This configuration is done by shifting in the entire FPGA bitstream into the device’s configuration logic over the JTAG bus.
FPGA board JTAG interface#
As promised by the original eBay listing the board did come with an accessible JTAG interface, and gloriously enough, this time there wasn’t even the need for any additional soldering.

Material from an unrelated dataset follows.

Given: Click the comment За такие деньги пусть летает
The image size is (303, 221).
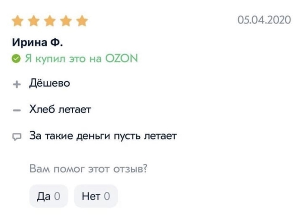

View of the JTAG interface on the PCBIn addition to a power reference, and ground, conformely to the Xilinx JTAG interface it featured the four mandatory signals comprising the JTAG TAP :
- TCK Test Clock
- TMS Test Mode Select
- TDI Test Data Input
- TDO Test Data Output
Of note, the JTAG interface can also come with an independent reset signal. But since Xilinx JTAG interfaces do not have this independent reset signal, we be using the JTAG FSM reset state for our reset signal.
This interface layout doesn’t follow a standard layout so I cannot just plug in one of my debug probes, it requires some re-wiring.
Segger JLINK :heart:#
I do not own an AMD approved JTAG programmer.
Traditionally speaking, the Segger JLink is used for debugging embedded CPUs let them be standalone or in a Zynq, and not for configuring FPGAs.
That said, all we need to do is use JTAG to shift in a bitstream to the CCLs, so technically speaking any programmable device with 4 sufficiently fast GPIOs can be used as a JTAG programmer. Additionally, the JLink is well supported by OpenOCD, the JLink’s libraries are open source, and I happened to own one.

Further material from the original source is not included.